Friday, October 22, 2010

On the incentives of jobless benefits

Here's an interesting excerpt from an article on jobless benefits' incentive effects:

After Robert Nasuti was laid off as a technology consultant in March 2009, he spent more than a year looking for work in his field. Although the Myerstown, Pa., resident, was making ends meet on his unemployment benefits, he hated not working.

“The wear and tear of being at home, having nothing to do every day, nowhere to go, that’s what really started to wear on me,” he said. “I like to work.”

That’s how he ended up taking a low-paying temporary job as a bill collector for student loans.

“I thought it would be the responsible thing to do,” he said.

He quit after working just one week. He said he was asked to call grandparents who had co-signed student loans and threaten to withhold Social Security payments if they didn’t pay up, he said.

Quitting left him ineligible for unemployment pay. These days, the 26-year-old is working 20 hours a week, for $8 an hour, at a drugstore. He’s living rent-free at his dad’s house but still barely scrapes by.

He now wishes he’d stayed on unemployment and had never taken the bill collector job.

“I regret it every day. It was like a chance that I took, and I thought it was a good route to take, and it just blew up in my face completely,” he said.

The article is remarkably sophisticated on the issue, pointing out one of the more important costs of turning down low-paying jobs to stay on unemployment:
After watching his wife go through a job loss and difficult job search, and then spending six months looking for work himself, Trimm said he felt he couldn’t risk turning a job down, even if the pay was lower than his benefits.

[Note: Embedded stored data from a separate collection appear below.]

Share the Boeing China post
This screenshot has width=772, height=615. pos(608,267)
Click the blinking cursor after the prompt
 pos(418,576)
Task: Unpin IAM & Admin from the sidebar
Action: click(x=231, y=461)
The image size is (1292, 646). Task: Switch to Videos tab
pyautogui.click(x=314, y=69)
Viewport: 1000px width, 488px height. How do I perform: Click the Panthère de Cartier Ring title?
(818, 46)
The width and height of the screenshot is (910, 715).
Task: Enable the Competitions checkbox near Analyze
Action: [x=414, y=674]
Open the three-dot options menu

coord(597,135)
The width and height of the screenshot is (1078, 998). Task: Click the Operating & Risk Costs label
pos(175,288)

He also worried that the growing gap in his resume would make it harder to get work.
To be sure, there is a tough tradeoff to be made. Should people continue looking as it becomes more difficult to find an adequate job? Or, should they take a pay cut for a job that will certainly leave them with fewer resources than they would have under unemployment insurance? Neither case is ideal, but you can see why some people might prolong unemployment on account of receiving unemployment insurance, even if they like work and think that getting off of unemployment insurance is the responsible thing to do.